Keiko Nakata - A simple and efficient implementation for small databases

The paper presents a technique for implementing small databases that frequently occur in operating systems and distributed systems design.

The problem

We want to manage data that is structured and must persist across system restart.

The proposed solution is suitable for databases with the following characteristics:

relatively small – up to about 10 megabytes
moderate rate of updates – a burst rate of up to 10 transactions per second, a long term rate of up to 1000 transactions per day
single-shot transaction (not a transaction composed of multiple client actions)

The techniques based on

a main memory database with checkpoints and a re-do log
high-level language data structure
RPCs
strongly typed access to the backing store

Design

The database is represented as an ordinary data structure in virtual memory. Its counterpart on disk has two components:

a checkpoint of some previous (consistent) state of the entire database, and
a log recording each subsequent update to the database.

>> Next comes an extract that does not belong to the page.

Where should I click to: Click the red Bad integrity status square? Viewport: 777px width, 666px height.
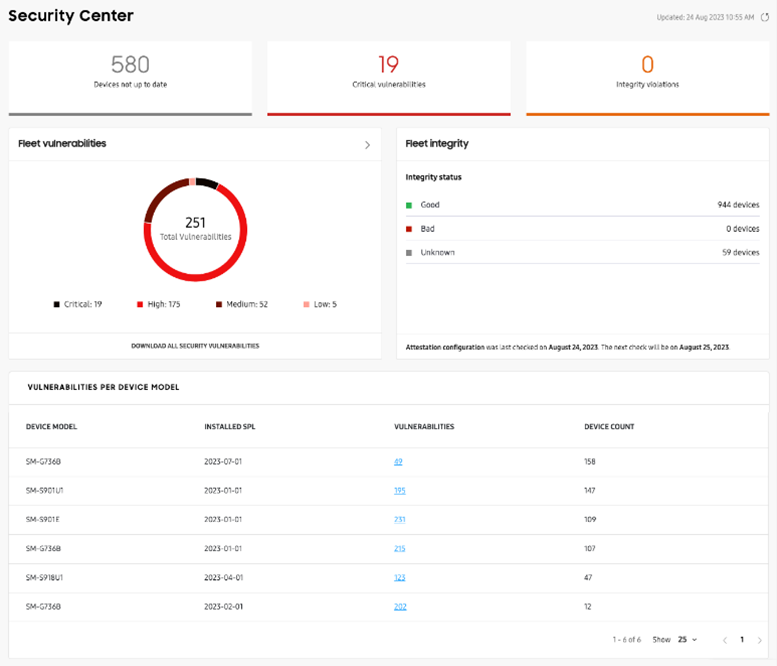point(409,229)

A read access (to the database) consists purely of a lookup in the virtual memory.

An update is made in three steps, consisting of two virtual memory operations and one disk write:

The virtual memory data is read to verify any preconditions of the update, such as consistency invariants or access controls.
All the parameters of the update are gathered together and recorded as an entry in the disk log. This is the commit point.
The update is applied to the virtual memory data.

The implementation must use an appropriate locking strategy to serialize updates and to prevent interference between updates and concurrent enquiries.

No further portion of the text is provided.